At the orientation and dispatch ceremony at Fomena in the Adansi North district, the Pro Vice Chancellor of UDS, Professor Elliot Alhassan, called on the government and key stakeholders to urgently consider re-designing Ghana’s educational system from the traditional classroom-based in an effort to address the myriad of development challenges.
“Ghana’s current developmental challenges require a paradigm shift from classroom-based training to hands-on-the-job training, and the outreach programmes of the UDS provide the platform for reducing hunger and poverty and eradicating diseases by sustainably using our own local resources to adequately provide good education, food and healthcare for every Ghanaian so that no one is left behind.”

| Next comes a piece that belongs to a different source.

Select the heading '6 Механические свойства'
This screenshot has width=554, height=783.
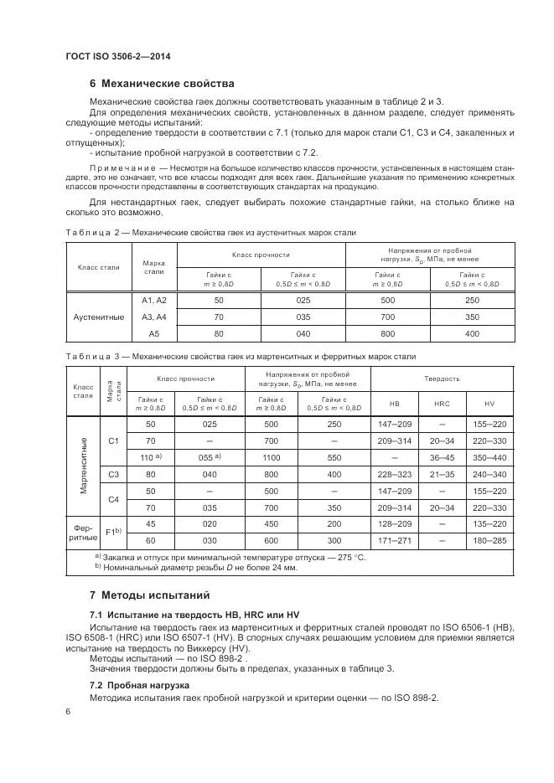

“Ghana’s educational training should not mirror that of other nations who are exploring space. We have to model our education around helping students to develop a mindset and acquire the needed skills to address our current domestic challenges,” Prof. Alhassan advocated.
The Pro Vice Chancellor announced that, this academic year, a Vice Chancellor’s Excellence Awards’ has been set up to reward any group that will go the extra mile to seek funding for their community projects and the Best Group Member.
Prof. Alhassan advocated that with Ghana’s unique socio-economic development challenges, the authorities need to shift the paradigm from mirroring the western type of education to a model that emphasises equipping students to identify and design development challenges for local communities.
The Dean of Students of UDS, Dr. Alhassan Musah, reminded the students that their new locations are extensions of their campuses, for which all university rules and regulations will apply.
They must therefore shun negative and illegal tendencies, including ‘galamsey.
He warned, “this programme extends the classroom to the community. By implication, all the rules we apply in the University will apply in the community. And so, if you assault somebody in the community, the University will assault you.”
Taking them through the psychology of living and working in a new community, the Dean of the School of Nursing and Midwifery, Dr. Vida Yanong, advised them to respect the cultures and people of their host communities.
She urged the students to adapt quickly and well to their host communities by first learning the indigenous language but avoiding secluded areas.